All official accounts run by Uber, the wildly-popular ride-sharing app, have been banned and removed from WeChat, China’s most popular social messaging service. Uber has had accounts blocked by WeChat before, but it is now completely without a presence on the platform having had its final twelve accounts closed down yesterday, together with other non-Uber owned accounts that nevertheless promote the service. But what does this mean, and why is it significant? Here is a quick guide to the main issues:
What is a WeChat official account, anyway?
WeChat official accounts might be closest in application and functionality to Facebook Company Pages. They operate inside the WeChat app and serve mainly to deliver either company updates or marketing content to people who opt in, by ‘subscribing’ to an official account. Like Facebook Pages, WeChat official accounts offer a ‘call to action’, but the range of possible functions that can be built in is significantly more, with customers able to make food orders, book delivery services, and create documents from straight inside the app, amongst other features.
So, why did Uber get banned?
‘Account violations’ was given as the official explanation for the ban, before extra details began to leak out through a number of sources, such as press reports and personal comments made by Tencent CEO Pony Ma. Taking all the information together, there appears to be two main categories of reasons for the ban:
1) Misuse of accounts — WeChat takes a strict policy against official account holders offering any kind of reward to the public in return for following an account or sharing its content. Uber had WeChat accounts repeatedly blocked last year after offering ride discounts to people who shared their promotions, and it seems like banned ‘incentivization’ has hit them again. In another allegation, Uber has been accused of illegally collecting user information in breach of strict privacy rules.
2) Regulations and certification — China requires companies of a certain size that create and spread content online to register for an Internet Content License. Uber was issued an ICP earlier in the year, but they did not submit it to WeChat. While Uber claims they were not asked for it, WeChat insists that they requested it several times. In at least some of the cases, it appears that city regulations may have had a role to play. Taxi and ride-sharing services, in most cases, require some form of transportation license to operate inside Chinese cities. Uber lacks much of this paperwork, and this has been cited as an additional reason.
Sure, but why did they ‘really’ get banned?

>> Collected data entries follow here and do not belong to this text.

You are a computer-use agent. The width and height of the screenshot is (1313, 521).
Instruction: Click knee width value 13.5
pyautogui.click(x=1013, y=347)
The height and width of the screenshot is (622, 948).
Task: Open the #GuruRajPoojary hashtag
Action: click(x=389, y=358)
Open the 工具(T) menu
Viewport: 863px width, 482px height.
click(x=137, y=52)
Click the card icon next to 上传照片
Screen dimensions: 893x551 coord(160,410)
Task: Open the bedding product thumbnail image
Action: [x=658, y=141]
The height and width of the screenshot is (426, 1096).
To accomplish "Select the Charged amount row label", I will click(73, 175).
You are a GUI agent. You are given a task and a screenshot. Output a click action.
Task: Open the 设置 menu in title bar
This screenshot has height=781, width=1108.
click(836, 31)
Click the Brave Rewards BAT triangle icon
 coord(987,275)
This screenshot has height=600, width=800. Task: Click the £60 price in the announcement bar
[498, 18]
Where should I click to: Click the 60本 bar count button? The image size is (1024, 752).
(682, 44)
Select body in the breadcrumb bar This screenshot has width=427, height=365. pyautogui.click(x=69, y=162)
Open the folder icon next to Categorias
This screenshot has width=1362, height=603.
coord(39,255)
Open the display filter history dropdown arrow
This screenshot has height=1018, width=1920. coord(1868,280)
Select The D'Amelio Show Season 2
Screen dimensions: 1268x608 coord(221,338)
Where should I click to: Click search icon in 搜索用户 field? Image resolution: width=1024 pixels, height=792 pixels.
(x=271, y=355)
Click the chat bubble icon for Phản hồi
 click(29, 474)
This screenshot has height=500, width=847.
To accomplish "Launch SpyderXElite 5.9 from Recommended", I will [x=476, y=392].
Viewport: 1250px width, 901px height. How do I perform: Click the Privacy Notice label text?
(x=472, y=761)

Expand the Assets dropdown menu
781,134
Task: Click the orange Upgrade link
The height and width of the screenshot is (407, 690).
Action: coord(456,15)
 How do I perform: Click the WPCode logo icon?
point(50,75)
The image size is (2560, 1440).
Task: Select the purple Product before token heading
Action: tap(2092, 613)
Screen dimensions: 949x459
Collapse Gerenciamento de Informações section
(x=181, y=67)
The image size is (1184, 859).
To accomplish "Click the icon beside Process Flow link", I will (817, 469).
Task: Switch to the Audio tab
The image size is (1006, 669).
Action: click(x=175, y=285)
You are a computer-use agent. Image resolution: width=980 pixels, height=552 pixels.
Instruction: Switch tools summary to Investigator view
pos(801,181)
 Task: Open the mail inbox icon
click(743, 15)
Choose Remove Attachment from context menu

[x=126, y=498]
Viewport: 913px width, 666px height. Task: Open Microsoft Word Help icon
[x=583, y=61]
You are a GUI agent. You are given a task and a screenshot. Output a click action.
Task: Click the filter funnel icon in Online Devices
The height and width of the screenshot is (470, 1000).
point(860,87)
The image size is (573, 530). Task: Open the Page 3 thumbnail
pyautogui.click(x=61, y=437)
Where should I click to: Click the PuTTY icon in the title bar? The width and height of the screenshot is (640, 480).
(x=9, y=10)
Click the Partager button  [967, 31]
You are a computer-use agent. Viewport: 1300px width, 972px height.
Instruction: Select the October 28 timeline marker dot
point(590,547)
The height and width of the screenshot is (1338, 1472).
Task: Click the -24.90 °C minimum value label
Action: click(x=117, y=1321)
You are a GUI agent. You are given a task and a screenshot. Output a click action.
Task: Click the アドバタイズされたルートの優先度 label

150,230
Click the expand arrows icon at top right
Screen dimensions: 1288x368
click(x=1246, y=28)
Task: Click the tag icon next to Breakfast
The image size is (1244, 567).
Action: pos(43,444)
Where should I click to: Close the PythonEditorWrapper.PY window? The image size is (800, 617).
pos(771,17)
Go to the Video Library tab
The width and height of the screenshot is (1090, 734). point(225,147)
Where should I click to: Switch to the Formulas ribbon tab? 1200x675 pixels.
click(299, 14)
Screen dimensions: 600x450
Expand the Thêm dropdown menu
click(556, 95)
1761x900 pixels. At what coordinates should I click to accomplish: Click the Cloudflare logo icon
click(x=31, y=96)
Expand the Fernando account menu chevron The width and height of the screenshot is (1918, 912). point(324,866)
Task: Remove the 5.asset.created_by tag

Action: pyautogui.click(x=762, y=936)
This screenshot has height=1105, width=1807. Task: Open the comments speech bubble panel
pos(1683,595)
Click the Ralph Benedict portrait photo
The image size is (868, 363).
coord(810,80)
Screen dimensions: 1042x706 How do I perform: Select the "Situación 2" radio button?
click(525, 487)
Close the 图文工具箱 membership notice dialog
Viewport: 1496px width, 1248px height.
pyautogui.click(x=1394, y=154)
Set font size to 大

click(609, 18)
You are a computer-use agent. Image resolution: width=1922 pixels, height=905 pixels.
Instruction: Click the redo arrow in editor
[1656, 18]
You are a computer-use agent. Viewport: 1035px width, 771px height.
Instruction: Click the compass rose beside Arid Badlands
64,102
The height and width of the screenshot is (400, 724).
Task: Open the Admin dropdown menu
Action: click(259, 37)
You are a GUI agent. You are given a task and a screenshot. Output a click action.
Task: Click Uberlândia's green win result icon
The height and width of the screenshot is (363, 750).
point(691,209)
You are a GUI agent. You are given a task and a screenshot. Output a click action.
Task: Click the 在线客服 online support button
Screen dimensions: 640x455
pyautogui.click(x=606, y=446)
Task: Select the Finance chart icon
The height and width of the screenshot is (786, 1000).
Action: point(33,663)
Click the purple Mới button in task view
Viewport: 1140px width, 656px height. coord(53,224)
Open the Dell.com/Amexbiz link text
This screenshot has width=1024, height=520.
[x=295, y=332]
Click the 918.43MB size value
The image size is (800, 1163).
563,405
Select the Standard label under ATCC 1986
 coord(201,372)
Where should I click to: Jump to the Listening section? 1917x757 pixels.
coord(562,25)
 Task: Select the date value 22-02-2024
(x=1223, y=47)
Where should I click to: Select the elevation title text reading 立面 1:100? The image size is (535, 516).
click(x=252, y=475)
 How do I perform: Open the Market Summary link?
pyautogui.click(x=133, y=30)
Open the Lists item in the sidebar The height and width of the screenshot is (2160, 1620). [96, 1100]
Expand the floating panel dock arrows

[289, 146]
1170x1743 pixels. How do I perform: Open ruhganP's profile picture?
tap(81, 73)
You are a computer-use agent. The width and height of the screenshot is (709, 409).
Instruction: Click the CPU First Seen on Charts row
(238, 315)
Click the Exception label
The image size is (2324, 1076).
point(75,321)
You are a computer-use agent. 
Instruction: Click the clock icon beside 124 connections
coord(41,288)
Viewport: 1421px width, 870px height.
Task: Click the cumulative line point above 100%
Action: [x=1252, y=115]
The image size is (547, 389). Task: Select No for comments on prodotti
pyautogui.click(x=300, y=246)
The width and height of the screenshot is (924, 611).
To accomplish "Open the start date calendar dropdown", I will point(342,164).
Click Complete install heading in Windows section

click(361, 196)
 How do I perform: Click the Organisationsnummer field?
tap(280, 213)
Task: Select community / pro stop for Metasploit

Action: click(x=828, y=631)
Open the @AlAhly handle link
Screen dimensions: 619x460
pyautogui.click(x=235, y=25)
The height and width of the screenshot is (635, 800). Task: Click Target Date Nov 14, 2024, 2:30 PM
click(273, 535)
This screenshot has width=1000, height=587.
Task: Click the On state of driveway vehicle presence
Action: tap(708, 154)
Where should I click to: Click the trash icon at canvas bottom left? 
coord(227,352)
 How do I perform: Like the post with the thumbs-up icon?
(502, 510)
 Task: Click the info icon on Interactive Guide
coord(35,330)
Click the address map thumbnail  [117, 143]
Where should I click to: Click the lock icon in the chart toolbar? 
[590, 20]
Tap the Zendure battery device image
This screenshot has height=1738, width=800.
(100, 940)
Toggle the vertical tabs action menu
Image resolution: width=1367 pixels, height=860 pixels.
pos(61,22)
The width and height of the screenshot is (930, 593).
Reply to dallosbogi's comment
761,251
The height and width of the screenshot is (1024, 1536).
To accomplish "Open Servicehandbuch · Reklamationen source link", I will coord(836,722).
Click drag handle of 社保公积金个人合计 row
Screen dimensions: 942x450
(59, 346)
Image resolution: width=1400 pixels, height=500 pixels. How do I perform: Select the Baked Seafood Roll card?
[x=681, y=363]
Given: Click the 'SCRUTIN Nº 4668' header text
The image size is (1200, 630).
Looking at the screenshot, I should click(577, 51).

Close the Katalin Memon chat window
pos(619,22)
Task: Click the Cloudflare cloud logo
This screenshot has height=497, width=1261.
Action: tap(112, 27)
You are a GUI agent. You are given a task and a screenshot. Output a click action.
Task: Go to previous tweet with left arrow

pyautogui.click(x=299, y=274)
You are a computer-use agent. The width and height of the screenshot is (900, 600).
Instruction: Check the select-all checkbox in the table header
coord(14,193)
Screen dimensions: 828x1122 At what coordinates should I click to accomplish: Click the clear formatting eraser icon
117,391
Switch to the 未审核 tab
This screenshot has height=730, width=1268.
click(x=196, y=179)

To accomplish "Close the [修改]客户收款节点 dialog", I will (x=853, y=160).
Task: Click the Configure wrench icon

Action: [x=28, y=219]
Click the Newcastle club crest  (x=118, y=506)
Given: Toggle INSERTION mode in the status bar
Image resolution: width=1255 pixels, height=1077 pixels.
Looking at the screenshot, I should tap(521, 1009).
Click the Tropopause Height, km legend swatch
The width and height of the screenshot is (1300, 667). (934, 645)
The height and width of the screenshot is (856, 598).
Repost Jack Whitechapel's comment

Getting beyond the official reasons crosses over into the area of conjecture, but there certainly may be other incentives at play. WeChat’s parent company, Tencent, is part owner of China’s largest ride-sharing service Didi Kuaidi, and these rides are built firmly into the service (a taxi can be ordered inside WeChat, and paid for with their complimentary payment service WeChat Wallet). Didi Kuaidi is an obvious rival to Uber so Tencent blocking Uber from using WeChat hands the Chinese firm a serious advantage in the ride-sharing wars.
Timing may be the key to uncovering any potential hidden motives. When the first Uber accounts began to be shut down back in March 2015, it was immediately following the merger of Tencent and Alibaba’s ride-sharing firms into a single entity. With Didi and Kuaidi having previously been huge domestic rivals, the new company was now free to focus on other contenders for its leadership of the ride-sharing market. The final shutdown of Uber accounts in the last couple of days almost immediately followed the creation of what appears to be a global ‘anti-Uber alliance’ between Didi Kuaidi, Singapore’s GrabTaxi, India’s Ola, and sworn Uber enemy Lyft from Canada.
To add further complexity, Uber appears to be establishing a much broader relationship with Tencent and Alibaba’s domestic rival Baidu. Uber is already built into Baidu’s map application, allowing rides to be ordered straight from the route screen, and has recently added Baidu Wallet as a payment option alongside Alipay and other options. Baidu is very keen to get into the lucrative mobile wallet market but is lagging far behind Alipay and WeChat Wallet. While Tencent is unlikely to be keen to do Alibaba any favors, the entry of a third major mobile payment app into the Chinese market would be dangerous for both companies who are currently locked in a epic struggle to dominate mobile payments.
OK, but why am I reading about it? Is it significant?
It’s very significant for Uber, who is planning to pump over $1 billion into China this year alone. They have identified Asia in general, and specifically China, as a major growth market but must face off against Didi Kuaidi which owns around 78% of the ride-sharing market in the country. WeChat is a social network rivaled only in size by Facebook, with roughly 650 million monthly active users, making it the marketing channel that no company can afford to ignore. With Didi Kuaidi rides already available directly inside WeChat Wallet and the Alipay app already, payment friction for Didi Kuaidi has been reduced to almost zero, making it an ever more attractive option for Chinese riders. If Uber finds itself permanently cut off from effective marketing channels, it will struggle to grow its business beyond its existing clientele.